Absolutely!    The more the merrier!


----------



## JonMikal

Bettybooty said:
			
		

> I'm from Brooklyn, can I meet up with you guys in NYC?


 
sure, but being the new kid, you have to buy the first round of drinks or film; whichever is required first


----------



## Bettybooty

A round of drinks is cool......


----------



## Calliope

danalec99 said:
			
		

> 1. jonmikal & linda (2)
> 2. danalec99 (1)
> 3. Traci & Jill (2)
> 4. n2ncq (1)
> 5. Unimaximum (1)
> 6. Paul Ron (1)
> 7. gypsyIX (1)
> 8. Jeff Canes (1)
> 
> Total = 10


 
Just JonMikal...  I won't be able to make it... unless of course one of you guys wants to watch two "terrible twos" little boys


----------



## danalec99

Calliope said:
			
		

> Just JonMikal... I won't be able to make it... unless of course one of you guys wants to watch two "terrible twos" little boys


Ever thought of bringing them along? 

I think Alison and Hobbes are planning to bring the boys.


----------



## Calliope

These kids are both two right now and in the "no" and "i don't want to" stage.  I think it would be a nightmare for everyone if we brought them along...


----------



## Alison

Ahhh....I remember those days...:mrgreen: 

And actually, I don't think we'll be able to swing it now that Aubrey's company was bought out...


----------



## Traci

Has anyone booked a  hotel yet?


----------



## Jeff Canes

Columbus Studios
106 w 83rd St
NY NY 
1-212-799-5299

i booked the room thru Orbitz


----------



## Paul Ron

Have you guys gotten maps of NYC, transit maps, park maps... etc? Here is one site to check out....

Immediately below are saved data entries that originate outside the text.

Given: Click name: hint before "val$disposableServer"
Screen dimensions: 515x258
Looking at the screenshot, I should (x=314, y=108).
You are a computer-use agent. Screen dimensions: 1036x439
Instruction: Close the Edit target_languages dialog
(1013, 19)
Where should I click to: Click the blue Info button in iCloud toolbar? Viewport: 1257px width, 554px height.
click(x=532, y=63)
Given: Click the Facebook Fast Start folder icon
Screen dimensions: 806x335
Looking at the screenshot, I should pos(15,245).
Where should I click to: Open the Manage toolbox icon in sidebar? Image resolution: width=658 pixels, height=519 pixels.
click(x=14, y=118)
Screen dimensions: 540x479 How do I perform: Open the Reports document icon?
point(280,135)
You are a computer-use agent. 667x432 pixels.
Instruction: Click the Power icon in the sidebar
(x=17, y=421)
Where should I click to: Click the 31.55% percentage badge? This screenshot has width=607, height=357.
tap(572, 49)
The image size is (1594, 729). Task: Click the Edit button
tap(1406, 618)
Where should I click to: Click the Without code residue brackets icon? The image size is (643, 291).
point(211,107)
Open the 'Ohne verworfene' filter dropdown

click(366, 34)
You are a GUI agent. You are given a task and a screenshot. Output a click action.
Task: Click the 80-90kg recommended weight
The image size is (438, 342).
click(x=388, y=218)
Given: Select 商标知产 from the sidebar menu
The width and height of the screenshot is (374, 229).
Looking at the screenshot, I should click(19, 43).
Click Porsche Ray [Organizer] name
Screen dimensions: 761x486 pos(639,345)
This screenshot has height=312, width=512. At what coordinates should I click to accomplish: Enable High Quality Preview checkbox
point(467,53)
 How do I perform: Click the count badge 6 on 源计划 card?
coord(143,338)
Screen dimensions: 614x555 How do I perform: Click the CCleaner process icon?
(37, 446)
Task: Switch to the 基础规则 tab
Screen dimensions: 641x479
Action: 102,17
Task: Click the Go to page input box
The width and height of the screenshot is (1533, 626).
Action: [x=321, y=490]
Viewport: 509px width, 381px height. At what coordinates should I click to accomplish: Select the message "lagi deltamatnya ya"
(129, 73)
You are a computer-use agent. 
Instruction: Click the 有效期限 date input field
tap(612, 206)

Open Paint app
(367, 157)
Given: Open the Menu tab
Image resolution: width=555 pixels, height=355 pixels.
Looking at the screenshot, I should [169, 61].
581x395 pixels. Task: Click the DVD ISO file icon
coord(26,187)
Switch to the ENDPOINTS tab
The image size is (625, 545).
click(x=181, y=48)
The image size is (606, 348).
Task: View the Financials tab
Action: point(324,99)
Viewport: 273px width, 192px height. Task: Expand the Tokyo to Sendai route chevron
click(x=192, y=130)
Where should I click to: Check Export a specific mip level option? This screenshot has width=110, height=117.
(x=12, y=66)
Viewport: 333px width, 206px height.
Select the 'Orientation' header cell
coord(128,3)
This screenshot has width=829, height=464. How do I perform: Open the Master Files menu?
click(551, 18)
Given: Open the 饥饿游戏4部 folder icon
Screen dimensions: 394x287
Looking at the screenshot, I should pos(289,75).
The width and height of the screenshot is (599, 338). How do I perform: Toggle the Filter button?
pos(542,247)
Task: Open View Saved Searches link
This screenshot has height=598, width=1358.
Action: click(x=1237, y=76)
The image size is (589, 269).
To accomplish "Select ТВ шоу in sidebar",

http://www.transalt.org/info/maps.html

I'll be looking for more later and i'll keep ya posted.


----------



## Traci

Thanks...
Will you be joining us?


----------



## Paul Ron

I will try to make it. I have never done anything like this with a bunch of folks off the boards. It may be interesting to see NYC as a tourist slinging a camera. I generally roam around solo like I own the place with absolutely no direction or place to be. Many times, I am not even aware of where I am going. You guys may be showing me the city I take for granted.


----------



## danalec99

Paul, you are the official guide!


----------



## Paul Ron

No I can't be a guide, I live here. You probably know more about NYC than anyone that lives here. I've been to the Statue of liberty twice in my entire 53years living in NYC. I'll bet you've been there more than I have? 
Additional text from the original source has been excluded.